For my final project I began a transducer for Innu (also known as Montagnais). It is available on Swarthmore's github as well as git.

Implementation

The transducer handles the following major features of Innu morphology

Noun Possession

Possessed nouns in Innu receive a circumfix indicating the number and person of the possessor, and sometimes also a suffix -(i)m indicating possession. The transducer currently applies both pieces of morphology, but the appearance of the possession suffix is influenced by a number of factors including phonology, the gender of the noun, and whether or not the possession is alienable. For example, "my head" would be nustikuan in reference to one's own head and nustikuanim in reference to the detached head of an animal that the speaker owns. Ensuring that this suffix is conditioned correctly in the transducer will require further study of Innu texts or consultation with a speaker.

Verb Subject and Object Agreement

Innu transitive verbs are inflected for both subject and object. The "subject" of the verb is marked as whichever participant is higher in the hierarchy of person: 2>1>3>3(obv). If the subject of the action is lower in the hierarchy, then the verb is placed in an "inverted" form with a different suffix and sometimes a stem change. For example, using the verb petu (hear):

  • tshipetun ("You hear me") is marked with the second person prefix and first person suffix.
  • tshipetatin ("I hear you") is still marked with the second person prefix, but a different first person suffix indicating the the first person is the subject.

Evaluation

Coverage was tested over a preliminary corpus (8476 characters without spaces) composed of 4 myths taken from the Innu-Aimun website. The corpus is available in a repository on Swarthmore's github, which is private due to copyright.

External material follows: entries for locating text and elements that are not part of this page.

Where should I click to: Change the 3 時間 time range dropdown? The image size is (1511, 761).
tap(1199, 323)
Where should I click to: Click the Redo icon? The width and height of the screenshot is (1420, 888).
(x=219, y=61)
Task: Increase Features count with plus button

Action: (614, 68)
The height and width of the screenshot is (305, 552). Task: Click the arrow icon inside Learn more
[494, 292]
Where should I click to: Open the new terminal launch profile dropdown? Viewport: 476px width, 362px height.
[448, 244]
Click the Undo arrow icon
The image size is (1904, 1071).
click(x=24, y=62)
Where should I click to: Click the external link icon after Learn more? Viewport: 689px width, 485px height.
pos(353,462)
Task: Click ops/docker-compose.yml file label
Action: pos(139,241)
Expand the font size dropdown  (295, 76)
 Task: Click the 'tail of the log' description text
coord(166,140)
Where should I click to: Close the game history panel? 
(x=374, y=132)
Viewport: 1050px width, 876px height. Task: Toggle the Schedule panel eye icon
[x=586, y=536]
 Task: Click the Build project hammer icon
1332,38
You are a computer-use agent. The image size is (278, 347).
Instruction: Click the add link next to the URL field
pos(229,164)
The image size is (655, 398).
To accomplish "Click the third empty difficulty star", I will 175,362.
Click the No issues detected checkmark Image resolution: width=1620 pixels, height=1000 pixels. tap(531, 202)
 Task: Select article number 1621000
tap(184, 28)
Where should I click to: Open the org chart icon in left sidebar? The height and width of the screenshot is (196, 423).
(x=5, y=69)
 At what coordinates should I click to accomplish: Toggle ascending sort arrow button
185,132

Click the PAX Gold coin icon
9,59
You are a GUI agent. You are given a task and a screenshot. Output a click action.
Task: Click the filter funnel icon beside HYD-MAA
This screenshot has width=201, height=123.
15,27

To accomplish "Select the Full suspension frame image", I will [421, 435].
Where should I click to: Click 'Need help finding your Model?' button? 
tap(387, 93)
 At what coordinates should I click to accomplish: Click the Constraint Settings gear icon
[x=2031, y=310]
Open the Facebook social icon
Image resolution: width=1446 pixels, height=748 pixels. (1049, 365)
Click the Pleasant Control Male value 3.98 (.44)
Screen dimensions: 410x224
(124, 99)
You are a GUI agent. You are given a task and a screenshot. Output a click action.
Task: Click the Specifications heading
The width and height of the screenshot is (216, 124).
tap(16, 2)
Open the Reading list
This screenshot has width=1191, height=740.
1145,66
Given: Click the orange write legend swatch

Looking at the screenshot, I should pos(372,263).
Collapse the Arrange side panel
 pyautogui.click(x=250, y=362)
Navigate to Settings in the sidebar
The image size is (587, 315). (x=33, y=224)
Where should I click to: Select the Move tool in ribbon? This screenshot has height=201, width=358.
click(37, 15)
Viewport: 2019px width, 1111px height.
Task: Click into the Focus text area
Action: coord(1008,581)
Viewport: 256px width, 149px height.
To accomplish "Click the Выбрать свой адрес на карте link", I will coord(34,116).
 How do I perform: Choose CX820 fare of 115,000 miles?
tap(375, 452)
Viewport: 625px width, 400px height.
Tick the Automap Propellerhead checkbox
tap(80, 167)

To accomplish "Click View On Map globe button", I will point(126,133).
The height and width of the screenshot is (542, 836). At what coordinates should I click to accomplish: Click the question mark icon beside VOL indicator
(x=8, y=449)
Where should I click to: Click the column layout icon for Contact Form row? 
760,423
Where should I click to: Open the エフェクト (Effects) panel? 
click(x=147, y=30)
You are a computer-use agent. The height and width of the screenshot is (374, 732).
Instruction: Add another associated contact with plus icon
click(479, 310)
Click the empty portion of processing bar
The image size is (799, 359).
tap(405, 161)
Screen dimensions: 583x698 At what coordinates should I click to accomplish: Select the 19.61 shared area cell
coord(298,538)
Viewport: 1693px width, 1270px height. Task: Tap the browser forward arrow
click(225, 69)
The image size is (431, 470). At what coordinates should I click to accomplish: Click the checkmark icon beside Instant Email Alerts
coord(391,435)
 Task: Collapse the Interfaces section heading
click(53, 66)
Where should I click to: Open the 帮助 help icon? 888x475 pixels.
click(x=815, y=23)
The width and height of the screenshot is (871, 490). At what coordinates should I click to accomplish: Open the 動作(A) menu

Current corpus coverage is 54.58% (although approximately 22% of analyzed tokens are punctuation).

Next Steps

Double Obviation

Suffixes for obviation may change when an obviative noun is possessed by another obviative noun. Currently, this is implemented in the transducer, but messily, with some overgeneration of forms for possessed obviative nouns. It should be updated with greater understanding of the morphological processes involved.

More Verb Paradigms

While all major verb paradigms have been implemented in the present indicative, other tenses and moods have yet to be implemented. The future tense in particular has the issue that morphemes generally analyzed as verb prefixes are instead written as a separate word, meaning some reformatting of the other verb paradigms may be required to accommodate this.

Disambiguation

There are several ambiguous stems in the transducer - for example, many Innu adverbs are also interjections or conjunctions with different meanings. Variable word order means that precise disambiguation rules are difficult to come up with.

Noun and Verb Formation

As a polysynthetic language, Innu has several productive derivational processes. Currently, these are handled with different stems in the transducer, but future versions of the transducer could perhaps handle them automatically.

Dialectical Variation

Innu has several different dialects. The transducer functions in a modern, standardized orthography but could be modified to analyze text written in variant orthographies as well.